# THE RECORDS

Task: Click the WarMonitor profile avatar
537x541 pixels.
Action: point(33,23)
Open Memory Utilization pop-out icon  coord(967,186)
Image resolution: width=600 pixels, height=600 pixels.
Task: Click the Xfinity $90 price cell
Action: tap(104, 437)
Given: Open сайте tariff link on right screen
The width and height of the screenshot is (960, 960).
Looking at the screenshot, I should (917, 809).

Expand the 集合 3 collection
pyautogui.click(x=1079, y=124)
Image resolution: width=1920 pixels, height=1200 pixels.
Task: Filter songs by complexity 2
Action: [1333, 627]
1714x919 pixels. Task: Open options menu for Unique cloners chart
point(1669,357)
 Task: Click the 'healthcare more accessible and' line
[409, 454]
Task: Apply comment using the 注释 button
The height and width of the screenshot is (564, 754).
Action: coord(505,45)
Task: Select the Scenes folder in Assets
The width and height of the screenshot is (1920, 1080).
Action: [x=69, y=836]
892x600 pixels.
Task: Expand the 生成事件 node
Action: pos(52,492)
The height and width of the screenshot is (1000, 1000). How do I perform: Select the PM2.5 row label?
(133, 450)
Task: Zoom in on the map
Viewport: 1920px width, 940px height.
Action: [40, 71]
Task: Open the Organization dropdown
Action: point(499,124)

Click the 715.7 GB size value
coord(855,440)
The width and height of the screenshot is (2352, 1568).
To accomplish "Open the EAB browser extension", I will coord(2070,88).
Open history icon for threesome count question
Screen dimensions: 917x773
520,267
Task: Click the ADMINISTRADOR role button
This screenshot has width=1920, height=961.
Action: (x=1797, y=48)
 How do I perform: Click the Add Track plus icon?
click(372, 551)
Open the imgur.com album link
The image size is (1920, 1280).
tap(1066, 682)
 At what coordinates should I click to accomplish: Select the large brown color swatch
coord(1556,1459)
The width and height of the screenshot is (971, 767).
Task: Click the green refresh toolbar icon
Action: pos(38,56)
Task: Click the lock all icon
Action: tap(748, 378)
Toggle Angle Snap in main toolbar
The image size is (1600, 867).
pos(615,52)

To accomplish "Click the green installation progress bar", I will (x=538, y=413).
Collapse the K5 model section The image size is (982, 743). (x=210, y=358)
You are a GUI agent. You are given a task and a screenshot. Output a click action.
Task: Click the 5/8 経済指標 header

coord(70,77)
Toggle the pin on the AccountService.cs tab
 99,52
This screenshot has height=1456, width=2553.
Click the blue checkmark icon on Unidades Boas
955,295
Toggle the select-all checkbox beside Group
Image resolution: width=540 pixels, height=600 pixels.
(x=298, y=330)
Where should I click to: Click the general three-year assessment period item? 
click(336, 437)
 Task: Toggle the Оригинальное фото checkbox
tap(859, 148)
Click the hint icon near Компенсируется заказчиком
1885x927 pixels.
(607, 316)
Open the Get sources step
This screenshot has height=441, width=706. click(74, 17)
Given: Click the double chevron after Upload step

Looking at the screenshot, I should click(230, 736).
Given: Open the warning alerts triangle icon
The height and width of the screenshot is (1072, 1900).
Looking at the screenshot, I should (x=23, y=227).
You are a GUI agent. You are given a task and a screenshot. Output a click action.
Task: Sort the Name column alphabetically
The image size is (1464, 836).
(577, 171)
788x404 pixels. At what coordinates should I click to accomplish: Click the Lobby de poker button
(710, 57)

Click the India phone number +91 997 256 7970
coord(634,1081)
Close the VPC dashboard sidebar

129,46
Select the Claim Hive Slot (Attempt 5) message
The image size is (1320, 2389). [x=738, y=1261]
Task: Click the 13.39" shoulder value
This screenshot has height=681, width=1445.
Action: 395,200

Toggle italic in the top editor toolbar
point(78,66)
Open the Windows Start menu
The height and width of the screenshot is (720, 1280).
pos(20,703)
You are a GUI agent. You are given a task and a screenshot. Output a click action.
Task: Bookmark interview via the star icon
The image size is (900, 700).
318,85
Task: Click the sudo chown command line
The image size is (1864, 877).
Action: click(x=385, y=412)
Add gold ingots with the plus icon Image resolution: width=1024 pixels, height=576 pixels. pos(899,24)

# WORK INSTRUCTIONS
Output the listing above again line for line, from its first line through the line containing "pos(615,52)", with both of those lines included.

# RESPONSE TO THIS TASK
Task: Click the WarMonitor profile avatar
537x541 pixels.
Action: point(33,23)
Open Memory Utilization pop-out icon  coord(967,186)
Image resolution: width=600 pixels, height=600 pixels.
Task: Click the Xfinity $90 price cell
Action: tap(104, 437)
Given: Open сайте tariff link on right screen
The width and height of the screenshot is (960, 960).
Looking at the screenshot, I should (917, 809).

Expand the 集合 3 collection
pyautogui.click(x=1079, y=124)
Image resolution: width=1920 pixels, height=1200 pixels.
Task: Filter songs by complexity 2
Action: [1333, 627]
1714x919 pixels. Task: Open options menu for Unique cloners chart
point(1669,357)
 Task: Click the 'healthcare more accessible and' line
[409, 454]
Task: Apply comment using the 注释 button
The height and width of the screenshot is (564, 754).
Action: coord(505,45)
Task: Select the Scenes folder in Assets
The width and height of the screenshot is (1920, 1080).
Action: [x=69, y=836]
892x600 pixels.
Task: Expand the 生成事件 node
Action: pos(52,492)
The height and width of the screenshot is (1000, 1000). How do I perform: Select the PM2.5 row label?
(133, 450)
Task: Zoom in on the map
Viewport: 1920px width, 940px height.
Action: [40, 71]
Task: Open the Organization dropdown
Action: point(499,124)

Click the 715.7 GB size value
coord(855,440)
The width and height of the screenshot is (2352, 1568).
To accomplish "Open the EAB browser extension", I will coord(2070,88).
Open history icon for threesome count question
Screen dimensions: 917x773
520,267
Task: Click the ADMINISTRADOR role button
This screenshot has width=1920, height=961.
Action: (x=1797, y=48)
 How do I perform: Click the Add Track plus icon?
click(372, 551)
Open the imgur.com album link
The image size is (1920, 1280).
tap(1066, 682)
 At what coordinates should I click to accomplish: Select the large brown color swatch
coord(1556,1459)
The width and height of the screenshot is (971, 767).
Task: Click the green refresh toolbar icon
Action: pos(38,56)
Task: Click the lock all icon
Action: tap(748, 378)
Toggle Angle Snap in main toolbar
The image size is (1600, 867).
pos(615,52)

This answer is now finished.